The difficulty in diagnosing this condition is justified by the lack of specific symptoms, because the clinical signs seen are similar to those found in isolated condyle fractures, such as facial asymmetry and limited mouth opening, pain in the temporal and preauricular region, malocclusion, anterior open bite, and midline deviation.[3]
[4]
[10] Due to communication with the cranial cavity, neurological signs such as neurological deficits, laceration of the dura mater and formation of cerebrospinal fluid,[2] decreased,[3] contusion, hemorrhage and pneumoencephalus,[12] and otorrhagia[11] may be present. In our case, the patient did not have any level of sequelae or neurological deficit.
CT aids in the diagnosis of fracture of the glenoid fossa and displacement of the condyle to the middle fossa.[11] Conventional radiographs can lead to diagnostic errors due to the overlap of adjacent structures.[13] De Mol et al[14] reported a case of a patient diagnosed after 54 years, due to failure in diagnosis and absence of imaging tests. In the case reported, the use of CT was essential for the correct diagnosis and choice of treatment.
Treatment options to reduce this type of fracture are vast. The adoption of closed reduction may fail, requiring a subsequent surgical approach, as highlighted by Chen et al.[4] Among the modalities of surgical treatment, we can mention condylectomy and coronoidectomy through intraoral means,[4] craniotomy of the middle cranial fossa through preauricular,[2]
[12] hemicoronal access,[12] and modified Al-Kayat.[3] Bone graft from the skullcap[2] and titanium mesh can be used in the reconstruction of the glenoid fossa.[7] In case of laceration of the dura mater, it can be repaired with a synthetic substitute for airtight duroplasty and avoid the formation of liquor fistula.[2]
[12] Inspection of the articular disk should be performed.[3] For the reconstruction of the temporomandibular joint, the temporal muscle fascia can be used.[12] In the present case, the fascia lata fat flap was used, preventing the formation of liquor fistula, associated with reconstruction of the cranial fossa with titanium mesh. This technique proved to be effective and represents an alternative treatment with low cost and good prognosis.

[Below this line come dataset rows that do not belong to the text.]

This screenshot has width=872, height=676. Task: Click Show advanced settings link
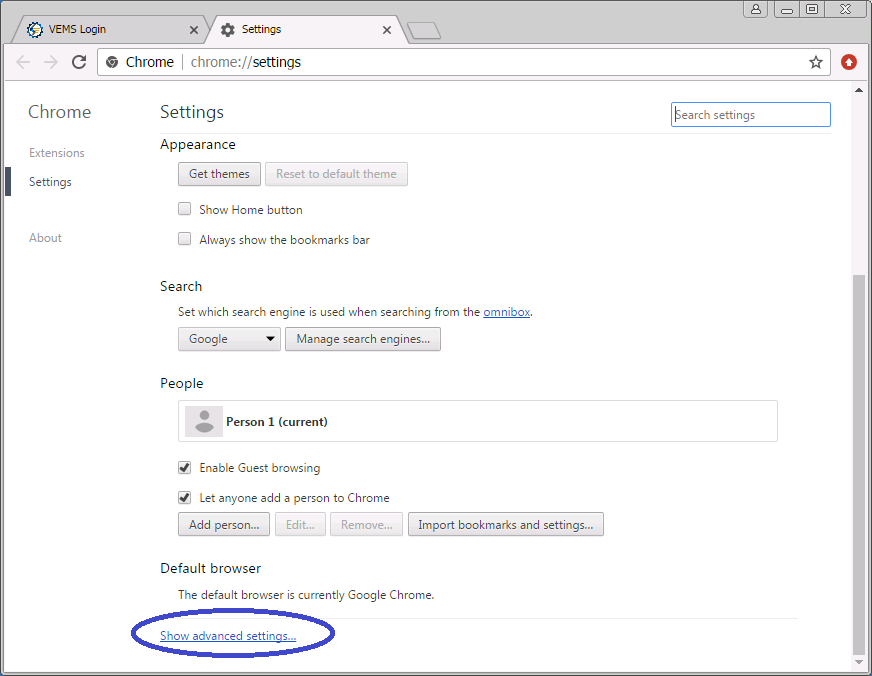pyautogui.click(x=228, y=636)
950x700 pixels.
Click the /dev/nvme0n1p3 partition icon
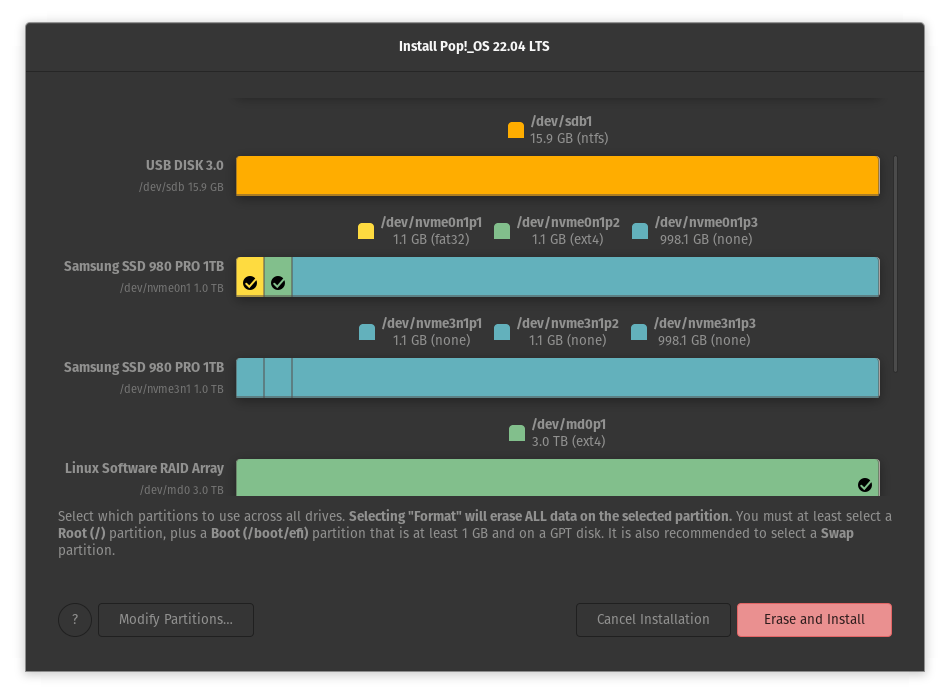tap(639, 230)
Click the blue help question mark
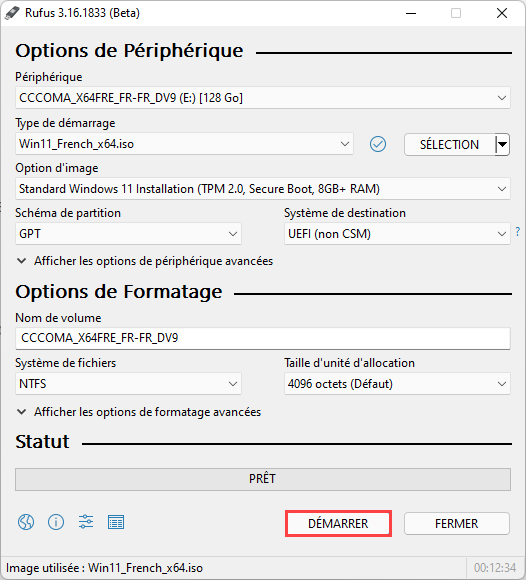526x580 pixels. (518, 232)
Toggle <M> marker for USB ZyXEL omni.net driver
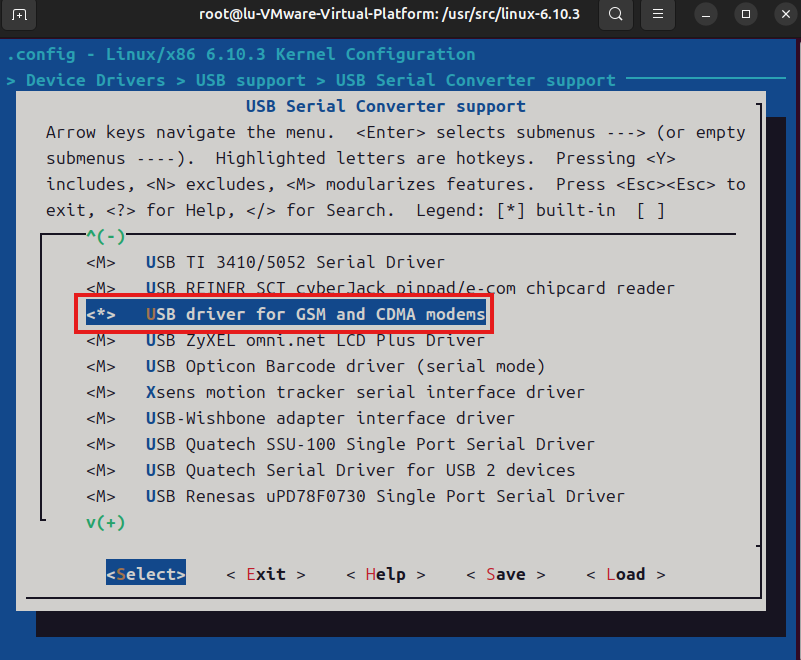Viewport: 801px width, 660px height. click(101, 340)
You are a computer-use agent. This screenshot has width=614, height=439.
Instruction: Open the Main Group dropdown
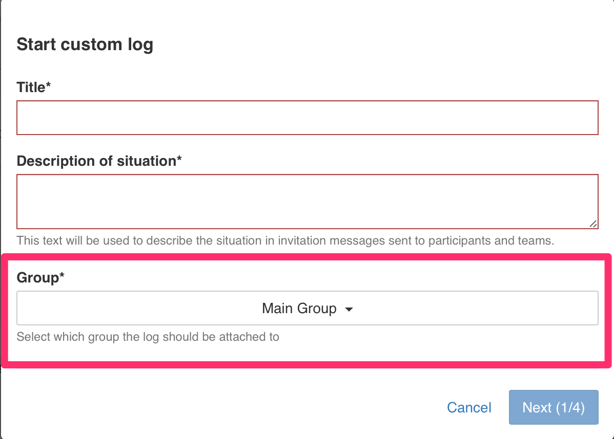click(x=307, y=309)
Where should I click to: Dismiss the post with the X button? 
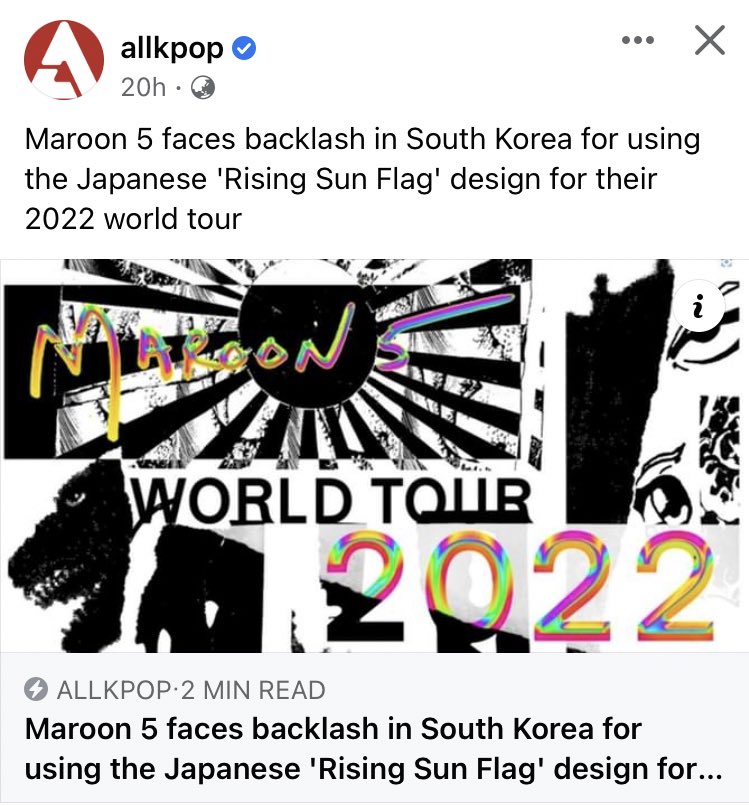click(709, 40)
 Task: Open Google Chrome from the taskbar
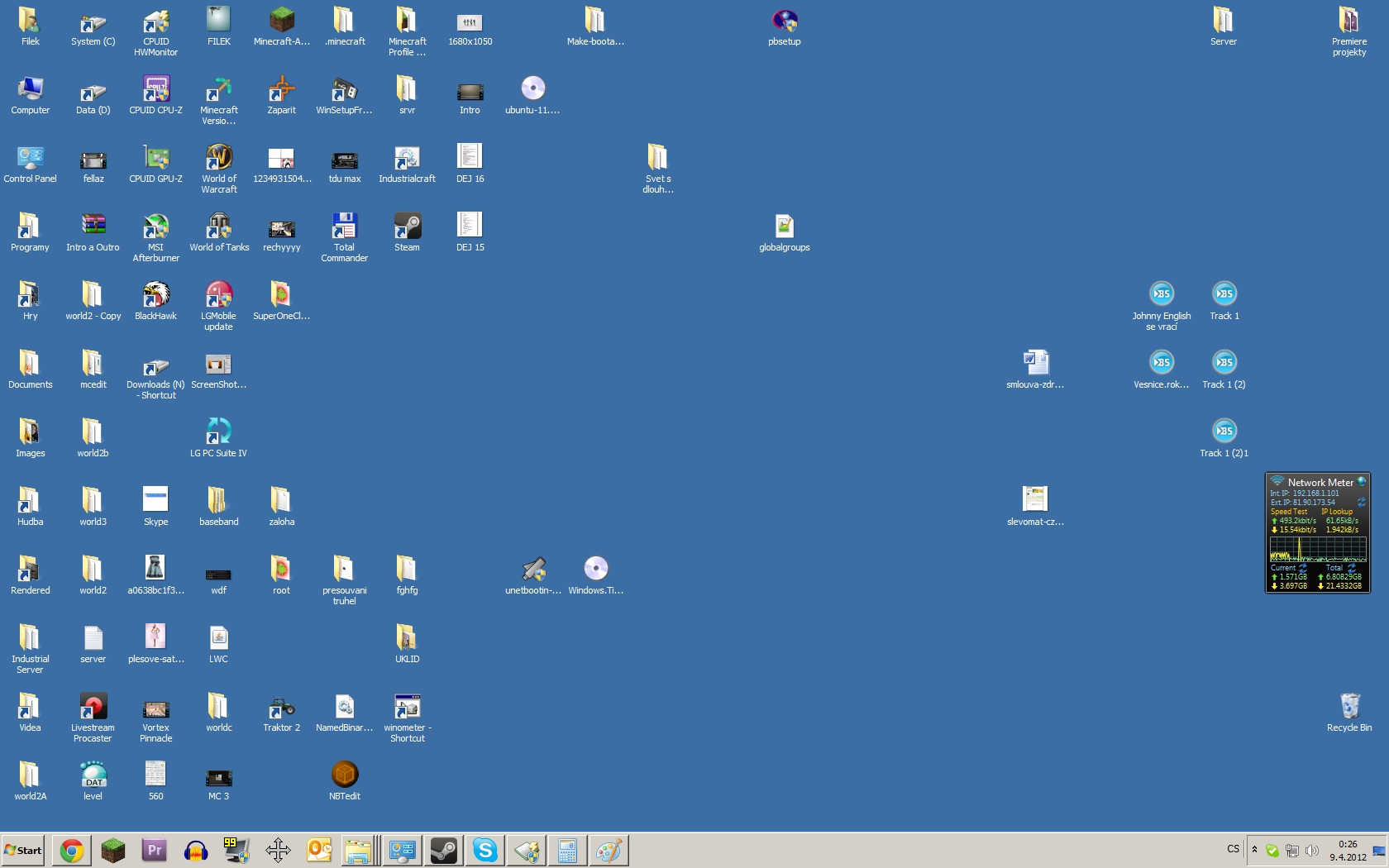[x=72, y=850]
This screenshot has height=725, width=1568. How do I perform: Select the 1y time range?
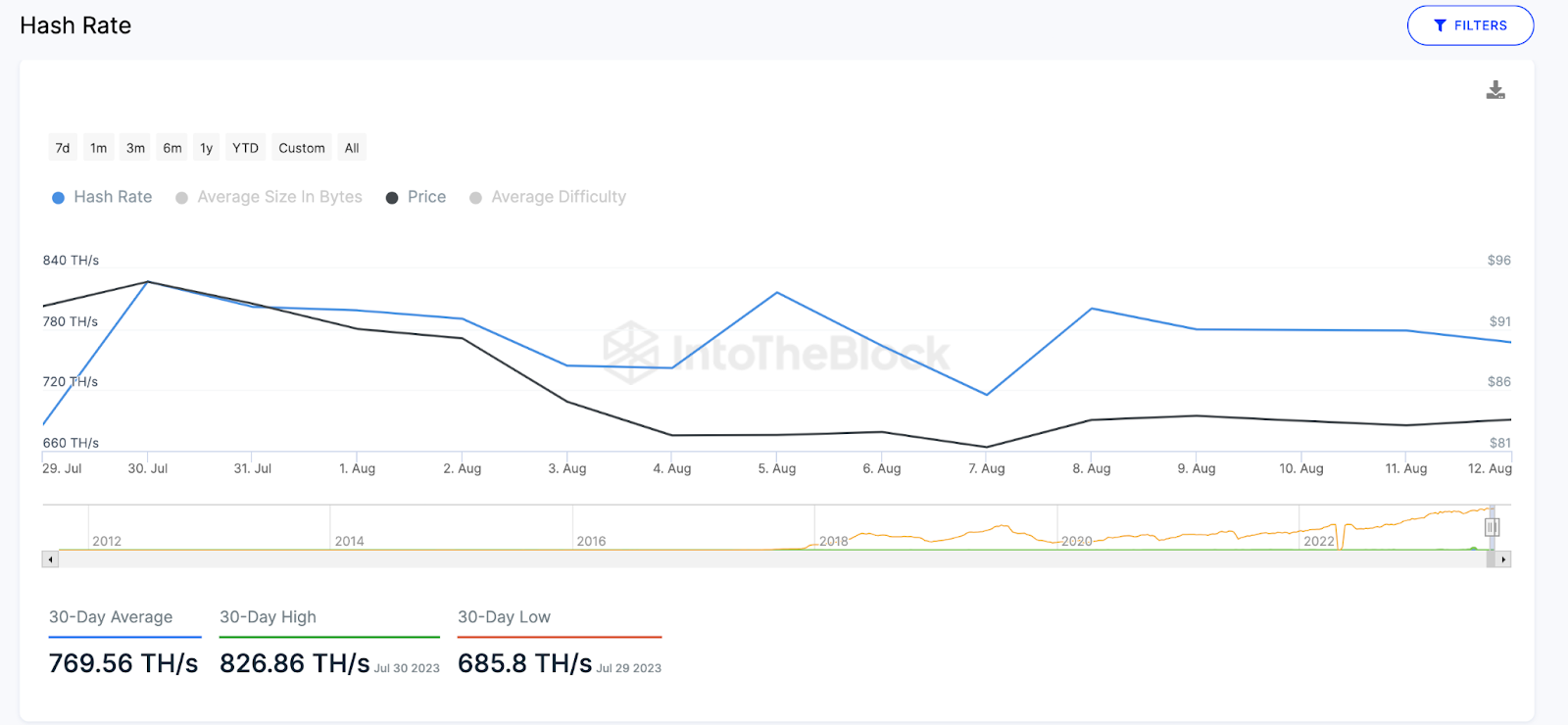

In the postoperative period, a light diet and mandibular physiotherapy are recommended.[3] In long-term follow-up, patients may experience temporomandibular joint dysfunction associated with disk injury[2] and a deviation in the maximum mouth opening.[4]
[10]
Patients must remain under clinical and radiographic monitoring over the years, especially children, in whom mandibular growth can be compromised. Representing a clinical challenge, the displacement of the condyle into the cranial fossa requires a rapid diagnosis to avoid neurological damage. The treatment of these cases must be conducted by a multidisciplinary team. The closure of the cranial communication can be done with a fascia lata graft and titanium mesh, representing an approach of easy access in face trauma care services, having a satisfactory and favorable prognosis.
Conclusion
In summary, the displacement of the mandibular condyle to the cranial fossa is rarely reported in the literature. It requires a multidisciplinary team for its management, and long-term follow-up is necessary, especially in young patients.